◆ Work to complete
From the records below, print exactly the lines starting at the one containing "Главная (64, 1188)" and ending at the one containing "[Facebook page opens in new window] (931, 62)", ends included, and nothing else.
====================
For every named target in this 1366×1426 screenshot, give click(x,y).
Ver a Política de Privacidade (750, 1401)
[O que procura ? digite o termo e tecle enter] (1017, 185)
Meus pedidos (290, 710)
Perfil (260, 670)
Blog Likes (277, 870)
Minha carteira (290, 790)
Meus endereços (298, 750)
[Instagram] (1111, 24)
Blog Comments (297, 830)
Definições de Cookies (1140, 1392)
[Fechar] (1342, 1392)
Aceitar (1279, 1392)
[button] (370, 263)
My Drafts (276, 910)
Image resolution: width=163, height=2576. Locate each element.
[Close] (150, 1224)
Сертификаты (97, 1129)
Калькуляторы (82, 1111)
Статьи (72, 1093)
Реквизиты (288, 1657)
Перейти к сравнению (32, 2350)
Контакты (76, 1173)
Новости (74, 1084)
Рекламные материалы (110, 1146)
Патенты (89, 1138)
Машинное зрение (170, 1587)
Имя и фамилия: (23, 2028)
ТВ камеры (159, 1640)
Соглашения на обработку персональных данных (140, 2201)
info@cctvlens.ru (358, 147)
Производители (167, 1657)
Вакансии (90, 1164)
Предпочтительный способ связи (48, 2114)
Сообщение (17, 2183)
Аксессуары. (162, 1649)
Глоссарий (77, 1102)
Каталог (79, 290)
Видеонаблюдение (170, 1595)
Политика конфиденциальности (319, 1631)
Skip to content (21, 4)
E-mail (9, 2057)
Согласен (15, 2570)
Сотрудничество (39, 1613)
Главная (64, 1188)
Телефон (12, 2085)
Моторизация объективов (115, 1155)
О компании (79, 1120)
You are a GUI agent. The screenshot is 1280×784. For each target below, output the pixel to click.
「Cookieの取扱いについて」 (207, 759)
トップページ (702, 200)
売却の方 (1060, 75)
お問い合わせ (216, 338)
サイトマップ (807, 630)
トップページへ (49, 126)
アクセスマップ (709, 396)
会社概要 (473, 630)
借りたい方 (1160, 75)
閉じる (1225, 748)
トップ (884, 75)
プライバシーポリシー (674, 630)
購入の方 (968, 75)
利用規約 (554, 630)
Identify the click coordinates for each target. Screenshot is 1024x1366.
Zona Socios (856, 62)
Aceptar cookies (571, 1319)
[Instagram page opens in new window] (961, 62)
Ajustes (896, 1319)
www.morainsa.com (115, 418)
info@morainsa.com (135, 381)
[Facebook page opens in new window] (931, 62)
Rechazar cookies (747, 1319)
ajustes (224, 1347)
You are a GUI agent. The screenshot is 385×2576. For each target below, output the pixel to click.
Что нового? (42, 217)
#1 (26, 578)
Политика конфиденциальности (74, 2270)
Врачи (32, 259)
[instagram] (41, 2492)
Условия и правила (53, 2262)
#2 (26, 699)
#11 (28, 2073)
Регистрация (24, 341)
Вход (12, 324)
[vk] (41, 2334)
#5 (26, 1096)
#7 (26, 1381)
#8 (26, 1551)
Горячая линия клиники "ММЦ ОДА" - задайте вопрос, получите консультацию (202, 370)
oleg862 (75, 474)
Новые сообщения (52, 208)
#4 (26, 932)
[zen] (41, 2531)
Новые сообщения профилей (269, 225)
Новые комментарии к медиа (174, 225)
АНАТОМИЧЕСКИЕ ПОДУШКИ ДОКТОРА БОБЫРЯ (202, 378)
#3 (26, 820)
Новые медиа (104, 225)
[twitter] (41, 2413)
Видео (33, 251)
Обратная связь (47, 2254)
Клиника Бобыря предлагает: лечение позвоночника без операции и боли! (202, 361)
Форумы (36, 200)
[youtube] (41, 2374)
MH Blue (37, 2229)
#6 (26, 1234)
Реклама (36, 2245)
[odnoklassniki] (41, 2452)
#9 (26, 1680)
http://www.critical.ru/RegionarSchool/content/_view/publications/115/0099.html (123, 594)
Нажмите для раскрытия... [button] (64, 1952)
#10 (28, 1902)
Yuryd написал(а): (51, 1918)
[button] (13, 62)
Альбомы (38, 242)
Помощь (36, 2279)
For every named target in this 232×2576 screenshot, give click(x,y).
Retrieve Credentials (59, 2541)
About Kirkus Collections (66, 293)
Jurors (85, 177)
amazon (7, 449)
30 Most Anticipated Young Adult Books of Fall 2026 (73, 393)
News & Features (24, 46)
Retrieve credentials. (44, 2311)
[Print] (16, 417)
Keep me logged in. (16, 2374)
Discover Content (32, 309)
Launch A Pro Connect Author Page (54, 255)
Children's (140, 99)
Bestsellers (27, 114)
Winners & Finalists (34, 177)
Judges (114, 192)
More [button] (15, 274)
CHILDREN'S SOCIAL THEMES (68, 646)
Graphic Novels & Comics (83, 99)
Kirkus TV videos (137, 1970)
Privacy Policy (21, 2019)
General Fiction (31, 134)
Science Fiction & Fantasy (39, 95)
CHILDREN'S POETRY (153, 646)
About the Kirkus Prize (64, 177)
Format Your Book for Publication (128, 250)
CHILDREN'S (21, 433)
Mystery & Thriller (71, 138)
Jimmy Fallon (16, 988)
====================
◆ Exercise solution
Главная (64, 1188)
Телефон (12, 2085)
Моторизация объективов (115, 1155)
О компании (79, 1120)
You are a GUI agent. The screenshot is 1280×784. For each target below, output the pixel to click.
「Cookieの取扱いについて」 (207, 759)
トップページ (702, 200)
売却の方 (1060, 75)
お問い合わせ (216, 338)
サイトマップ (807, 630)
トップページへ (49, 126)
アクセスマップ (709, 396)
会社概要 (473, 630)
借りたい方 (1160, 75)
閉じる (1225, 748)
トップ (884, 75)
プライバシーポリシー (674, 630)
購入の方 (968, 75)
利用規約 (554, 630)
Identify the click coordinates for each target. Screenshot is 1024x1366.
Zona Socios (856, 62)
Aceptar cookies (571, 1319)
[Instagram page opens in new window] (961, 62)
Ajustes (896, 1319)
www.morainsa.com (115, 418)
info@morainsa.com (135, 381)
[Facebook page opens in new window] (931, 62)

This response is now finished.